From the beginning, Lay had a vision for Enron that went far beyond that of a traditional energy company. When Lay formed Enron from the merger of two pipeline companies in 1985, he understood that deregulation of the business would offer vast new opportunities. To exploit them, he turned to Skilling, then a McKinsey & Co. consultant. Skilling was the chief nuts-and-bolts-operator from 1997 until his departure last summer, and the architect of an increasingly byzantine financial structure. After he abruptly quit in August, citing personal reasons, and his right-hand financier Fastow was ousted Oct. 24, there was no one left to explain it.
Much of the blame for Enron's collapse has focused on the partnerships, but the seeds of its destruction were planted well before the October surprises. According to former insiders and other sources close to Enron, it was already on shaky financial ground from a slew of bad investments, including overseas projects ranging from a water business in England to a power distributor in Brazil. "You make enough billion-dollar mistakes, and they add up," says one source close to Enron's top executives. In June, Standard & Poor's analysts put the company on notice that its underperforming international assets were of growing concern. But S&P, which like BusinessWeek is a unit of The McGraw-Hill companies, ultimately reaffirmed the credit ratings, based on Enron's apparent willingness to sell assets and take other steps.
Behind all the analyses of Enron was the assumption that the core energy business was thriving. It was still growing rapidly, but margins were inevitably coming down as the market matured. "Once that growth slowed, any weakness would start becoming more apparent," says Standard & Poor's Corp. director Todd A. Shipman. "They were not the best at watching their cost." Indeed, the tight risk controls that seemed to work well in the trading business apparently didn't apply to other parts of the company.
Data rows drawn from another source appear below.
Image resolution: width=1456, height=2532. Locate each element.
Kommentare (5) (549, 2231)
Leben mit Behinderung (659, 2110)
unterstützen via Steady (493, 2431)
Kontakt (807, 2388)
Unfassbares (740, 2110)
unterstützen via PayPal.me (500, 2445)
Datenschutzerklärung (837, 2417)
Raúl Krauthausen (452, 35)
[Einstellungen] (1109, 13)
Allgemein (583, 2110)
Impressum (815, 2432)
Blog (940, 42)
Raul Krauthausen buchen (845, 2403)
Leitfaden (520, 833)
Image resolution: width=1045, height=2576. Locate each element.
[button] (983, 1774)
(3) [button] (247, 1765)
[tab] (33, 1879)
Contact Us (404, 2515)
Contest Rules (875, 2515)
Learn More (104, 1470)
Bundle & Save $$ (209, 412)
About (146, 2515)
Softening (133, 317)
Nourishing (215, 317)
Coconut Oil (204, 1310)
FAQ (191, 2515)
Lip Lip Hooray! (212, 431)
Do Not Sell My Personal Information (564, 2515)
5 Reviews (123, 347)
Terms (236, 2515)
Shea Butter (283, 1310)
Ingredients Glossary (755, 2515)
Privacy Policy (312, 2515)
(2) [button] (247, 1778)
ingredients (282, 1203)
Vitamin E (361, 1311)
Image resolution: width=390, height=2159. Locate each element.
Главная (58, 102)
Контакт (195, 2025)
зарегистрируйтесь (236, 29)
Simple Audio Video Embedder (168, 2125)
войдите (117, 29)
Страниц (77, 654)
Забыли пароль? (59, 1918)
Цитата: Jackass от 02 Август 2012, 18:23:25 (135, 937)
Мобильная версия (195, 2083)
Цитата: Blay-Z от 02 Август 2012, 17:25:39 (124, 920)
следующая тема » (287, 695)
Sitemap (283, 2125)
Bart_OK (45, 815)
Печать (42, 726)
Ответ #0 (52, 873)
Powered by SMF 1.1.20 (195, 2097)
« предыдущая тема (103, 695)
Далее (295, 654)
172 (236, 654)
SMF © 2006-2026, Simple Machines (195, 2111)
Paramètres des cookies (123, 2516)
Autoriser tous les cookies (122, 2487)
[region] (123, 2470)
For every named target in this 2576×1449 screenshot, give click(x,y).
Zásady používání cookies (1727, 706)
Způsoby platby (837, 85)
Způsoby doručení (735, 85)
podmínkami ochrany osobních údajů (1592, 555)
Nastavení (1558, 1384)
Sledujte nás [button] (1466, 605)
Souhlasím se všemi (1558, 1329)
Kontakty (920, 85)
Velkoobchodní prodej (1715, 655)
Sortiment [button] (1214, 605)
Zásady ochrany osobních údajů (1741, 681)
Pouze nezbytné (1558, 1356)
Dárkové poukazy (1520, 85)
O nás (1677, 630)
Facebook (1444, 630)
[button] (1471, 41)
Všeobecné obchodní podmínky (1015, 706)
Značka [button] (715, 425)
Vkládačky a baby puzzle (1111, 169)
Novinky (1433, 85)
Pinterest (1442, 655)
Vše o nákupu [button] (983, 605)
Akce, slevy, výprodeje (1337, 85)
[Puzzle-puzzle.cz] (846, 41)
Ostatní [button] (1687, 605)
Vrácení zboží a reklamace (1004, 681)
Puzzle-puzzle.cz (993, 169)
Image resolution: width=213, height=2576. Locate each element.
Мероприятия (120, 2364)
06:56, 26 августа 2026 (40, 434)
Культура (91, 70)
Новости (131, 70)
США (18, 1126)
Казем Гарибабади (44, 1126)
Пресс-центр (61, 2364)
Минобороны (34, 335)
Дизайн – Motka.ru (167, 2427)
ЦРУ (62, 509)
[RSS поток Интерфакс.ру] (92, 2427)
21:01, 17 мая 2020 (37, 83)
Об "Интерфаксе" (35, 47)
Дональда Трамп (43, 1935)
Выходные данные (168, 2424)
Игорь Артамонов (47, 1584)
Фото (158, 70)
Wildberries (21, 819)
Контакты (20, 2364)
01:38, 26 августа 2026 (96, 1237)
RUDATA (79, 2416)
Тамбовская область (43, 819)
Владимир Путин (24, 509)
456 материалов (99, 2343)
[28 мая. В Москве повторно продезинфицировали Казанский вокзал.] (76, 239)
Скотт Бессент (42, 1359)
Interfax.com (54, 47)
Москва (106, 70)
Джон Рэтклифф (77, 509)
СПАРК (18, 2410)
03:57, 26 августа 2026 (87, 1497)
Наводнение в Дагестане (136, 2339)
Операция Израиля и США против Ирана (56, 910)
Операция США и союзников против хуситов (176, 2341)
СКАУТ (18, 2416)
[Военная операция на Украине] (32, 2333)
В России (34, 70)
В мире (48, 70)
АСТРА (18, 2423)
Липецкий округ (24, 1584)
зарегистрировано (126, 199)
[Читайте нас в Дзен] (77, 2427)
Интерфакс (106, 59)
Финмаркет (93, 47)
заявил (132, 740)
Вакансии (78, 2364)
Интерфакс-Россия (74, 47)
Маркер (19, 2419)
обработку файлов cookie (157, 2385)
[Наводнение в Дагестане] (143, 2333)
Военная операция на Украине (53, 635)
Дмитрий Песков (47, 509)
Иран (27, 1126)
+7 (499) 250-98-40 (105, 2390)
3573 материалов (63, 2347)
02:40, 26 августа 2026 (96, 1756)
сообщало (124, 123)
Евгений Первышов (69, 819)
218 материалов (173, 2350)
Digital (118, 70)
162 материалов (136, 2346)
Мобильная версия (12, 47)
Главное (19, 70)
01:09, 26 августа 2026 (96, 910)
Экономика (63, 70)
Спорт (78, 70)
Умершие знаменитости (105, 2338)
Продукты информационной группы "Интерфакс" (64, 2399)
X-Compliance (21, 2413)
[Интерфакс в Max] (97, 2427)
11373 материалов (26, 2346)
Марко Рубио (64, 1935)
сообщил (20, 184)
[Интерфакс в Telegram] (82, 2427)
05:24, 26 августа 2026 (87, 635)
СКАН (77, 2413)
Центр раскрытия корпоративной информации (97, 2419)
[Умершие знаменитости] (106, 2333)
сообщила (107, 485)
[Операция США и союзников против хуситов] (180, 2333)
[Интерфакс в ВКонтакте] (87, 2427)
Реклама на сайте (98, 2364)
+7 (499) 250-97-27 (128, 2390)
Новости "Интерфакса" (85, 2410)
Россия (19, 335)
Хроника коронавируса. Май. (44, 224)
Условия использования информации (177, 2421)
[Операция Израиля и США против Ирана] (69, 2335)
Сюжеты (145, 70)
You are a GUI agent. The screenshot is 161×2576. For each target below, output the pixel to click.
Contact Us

Skilling's answer to growing competition in energy trading was to push Enron's innovative techniques into new arenas, everything from broadband to metals, steel, and even advertising time and space. Skilling knew he had to find a way to finance his big growth plans and manage the international problems without killing the company's critical investment-grade credit rating. Without a clever solution, trading partners would flee, or the cost of doing deals would become insurmountable.